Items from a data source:
-- Opening Marker --

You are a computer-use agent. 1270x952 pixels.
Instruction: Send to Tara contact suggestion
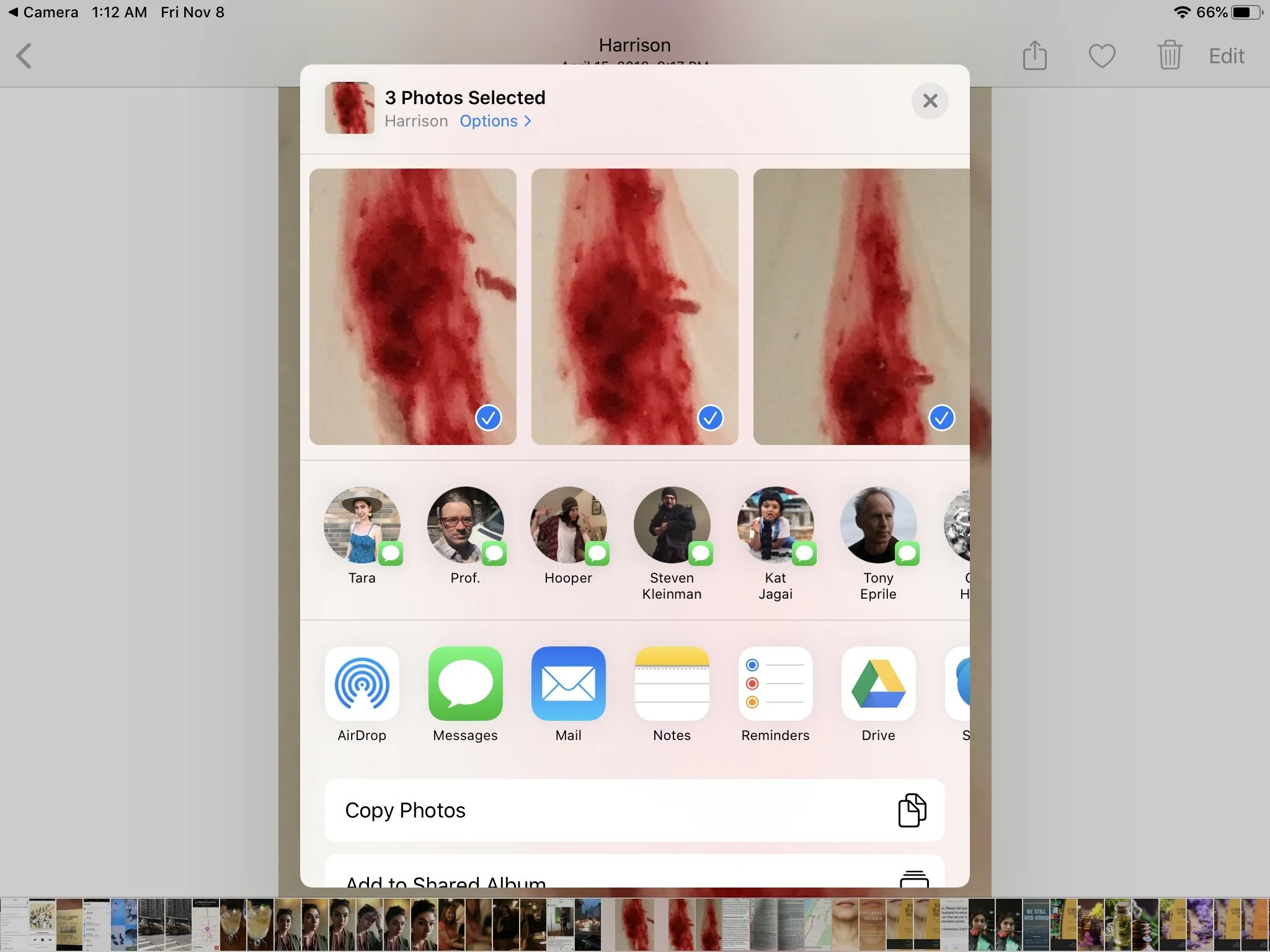click(x=362, y=526)
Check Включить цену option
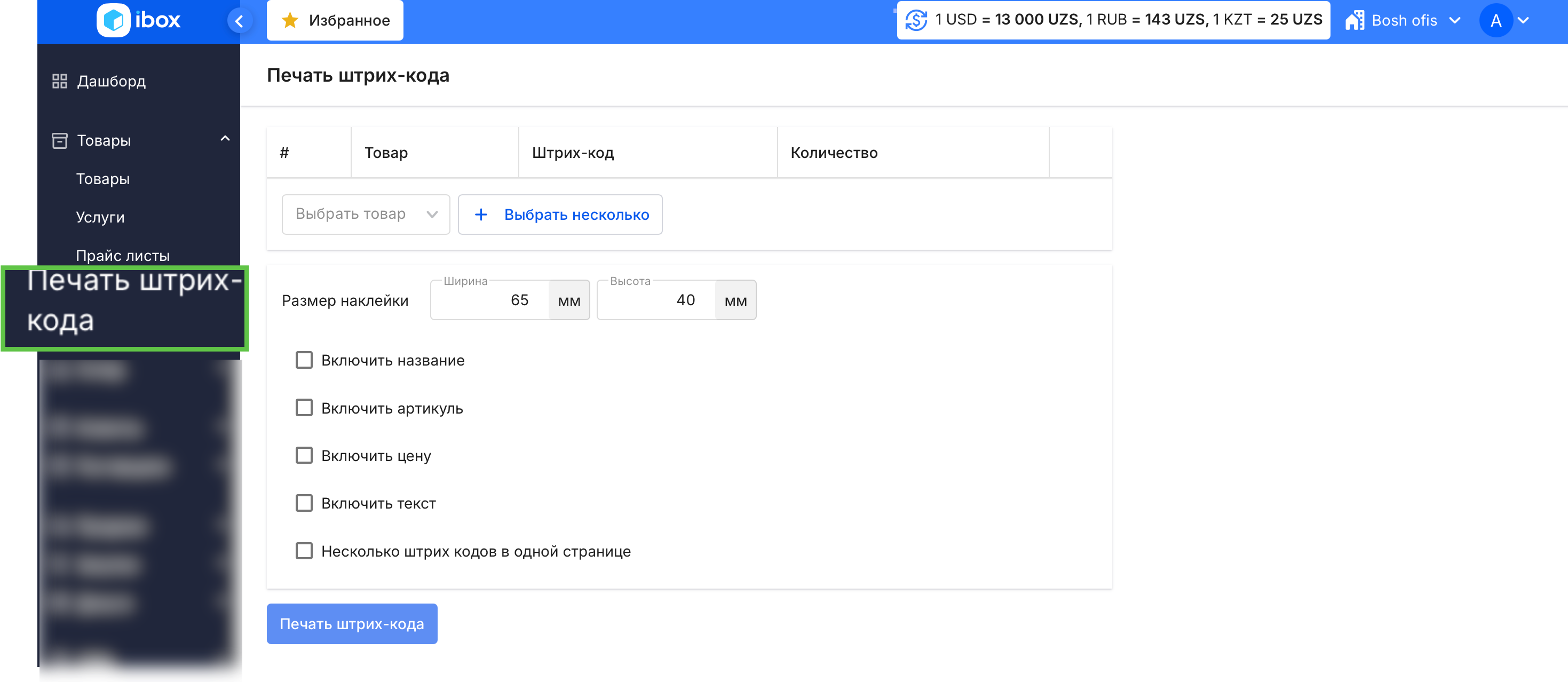Viewport: 1568px width, 682px height. (x=304, y=455)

-- Closing Marker --

(What to produce):
You are asked to output the records precisely as they appear, minus any pictures.

(Task result):
You are a computer-use agent. 1270x952 pixels.
Instruction: Send to Tara contact suggestion
click(x=362, y=526)
Check Включить цену option
Viewport: 1568px width, 682px height. (x=304, y=455)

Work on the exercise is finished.